Fig. 1 is a flowchart of a data establishment phase in a method for assigning titles based on big data according to this embodiment;

fig. 2 is a flowchart of a topic allocation stage in the method for allocating topics based on big data according to this embodiment;

fig. 3 is a detailed flowchart of step 12 in the data establishment phase in the method for assigning titles based on big data according to this embodiment;

fig. 4 is a schematic structural diagram of a title distribution device based on big data according to this embodiment.

Detailed Description

In order to make the objects, technical solutions and advantages of the present invention clearer, the present invention will be described in further detail with reference to the accompanying drawings, and it is obvious that the described embodiments are only some embodiments of the present invention, not all embodiments.

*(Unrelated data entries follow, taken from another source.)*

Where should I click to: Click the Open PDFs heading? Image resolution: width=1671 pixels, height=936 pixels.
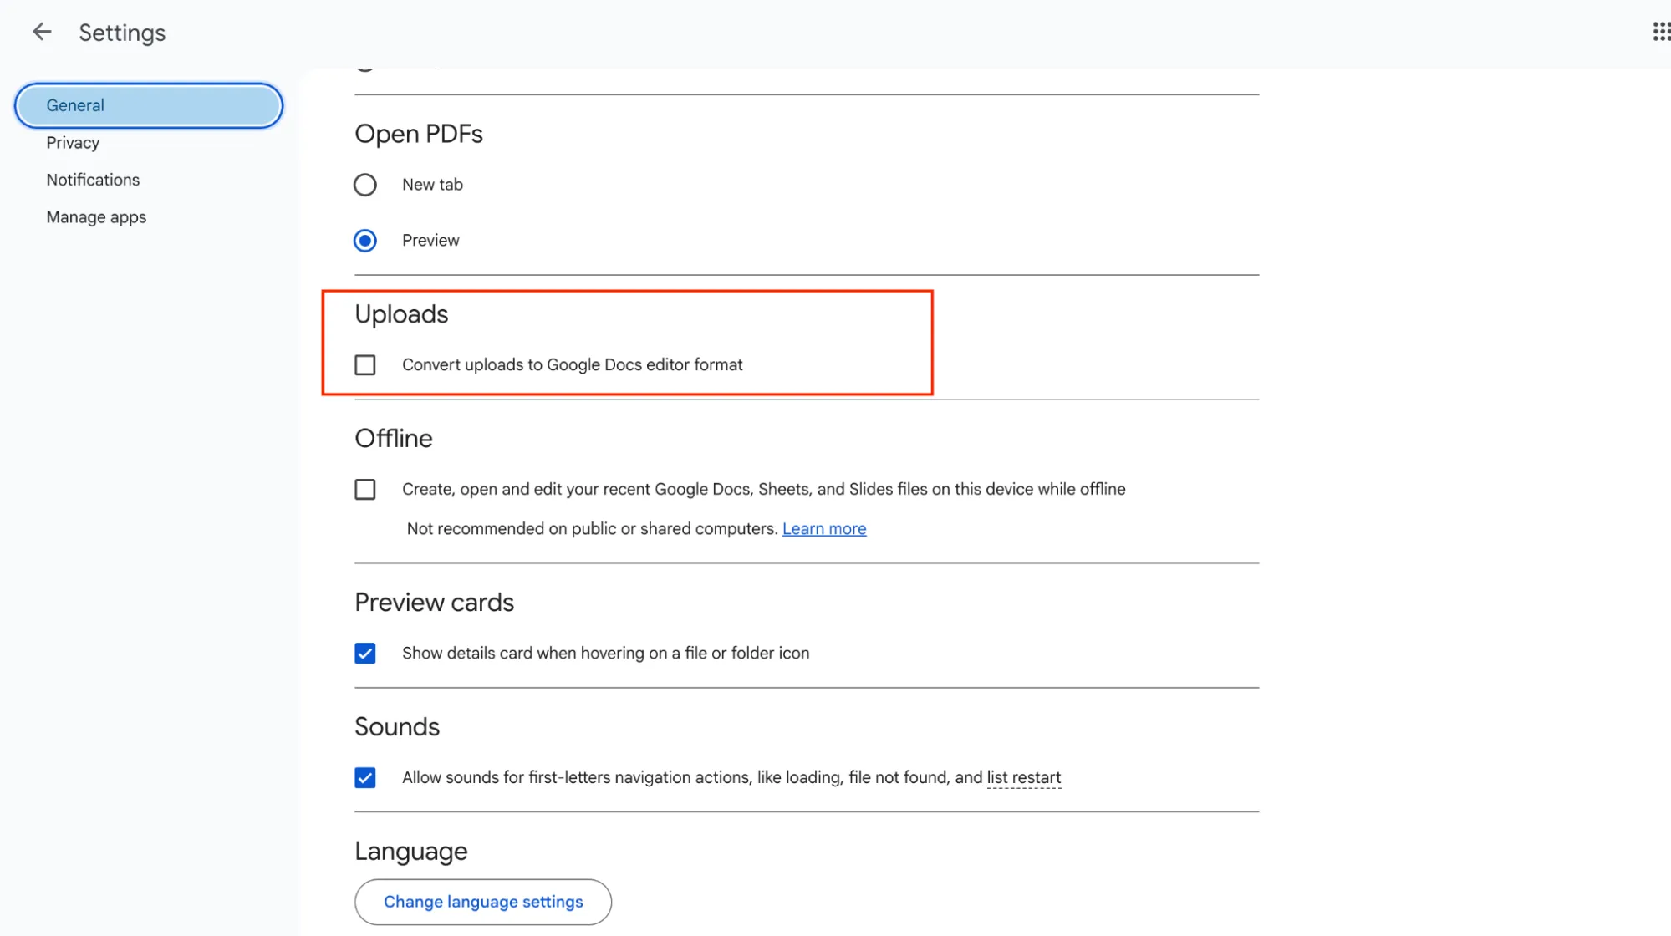pos(418,134)
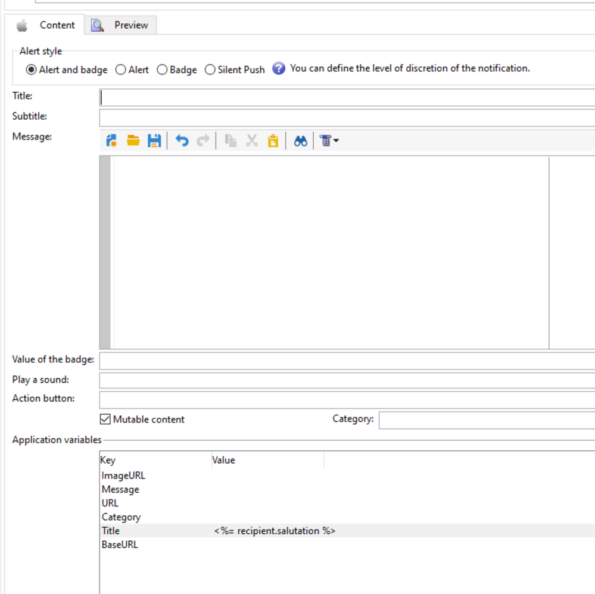
Task: Choose the Silent Push alert style
Action: pos(210,70)
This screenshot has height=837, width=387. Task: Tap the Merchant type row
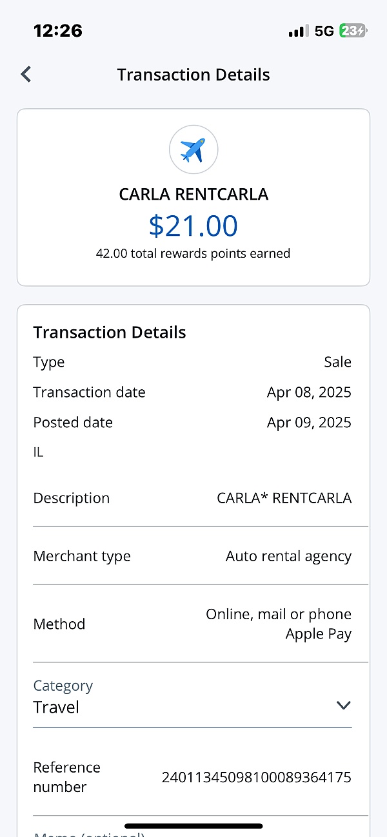192,556
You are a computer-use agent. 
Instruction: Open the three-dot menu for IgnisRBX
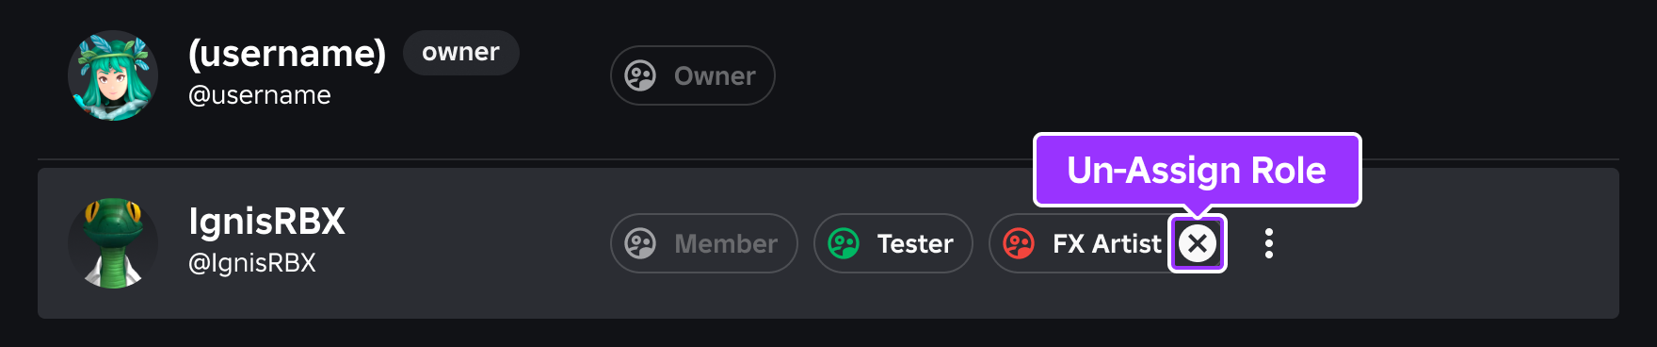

All other embodiments, which can be obtained by a person skilled in the art without making any creative effort based on the embodiments in the present invention, belong to the protection scope of the present invention.

The shapes and sizes of the various elements in the drawings are not to scale and are merely intended to facilitate an understanding of the contents of the embodiments of the invention.

The embodiment provides a title distribution method based on big data, which comprises the following steps:

as shown in fig. 1, in the data establishment phase:

s11, establishing a plurality of topics, and respectively establishing question banks for the topics, wherein each question bank comprises a plurality of questions.

Specifically, a plurality of topics are established according to needs, for example, mathematics, politics and English topics are respectively established, and then, an item base is respectively established for the plurality of topics according to contents required by the topics, wherein the item base of each topic comprises a plurality of items.

Further, after the topic library of each topic is established, establishing initialization information for each topic in each topic library, where the initialization information of each topic may include an initial difficulty coefficient K1 of the topic and a label of the topic, where the initial difficulty coefficients K1 of the topics are the same, and K1 may be assigned arbitrarily. The label of each topic can be determined according to the content of the topic, and each topic at least comprises one label. For example, in a topic library of historical topics, if there is a topic, the topic content is "which year the disorder of history occurs? "the labels such as" chinese history "," down dynasty "," year "and the like may be established for the title, and the specific label may be established as required, which is not limited herein.

And S12, classifying the users into a plurality of user category groups through a classifier obtained through pre-training according to the answer data of the users.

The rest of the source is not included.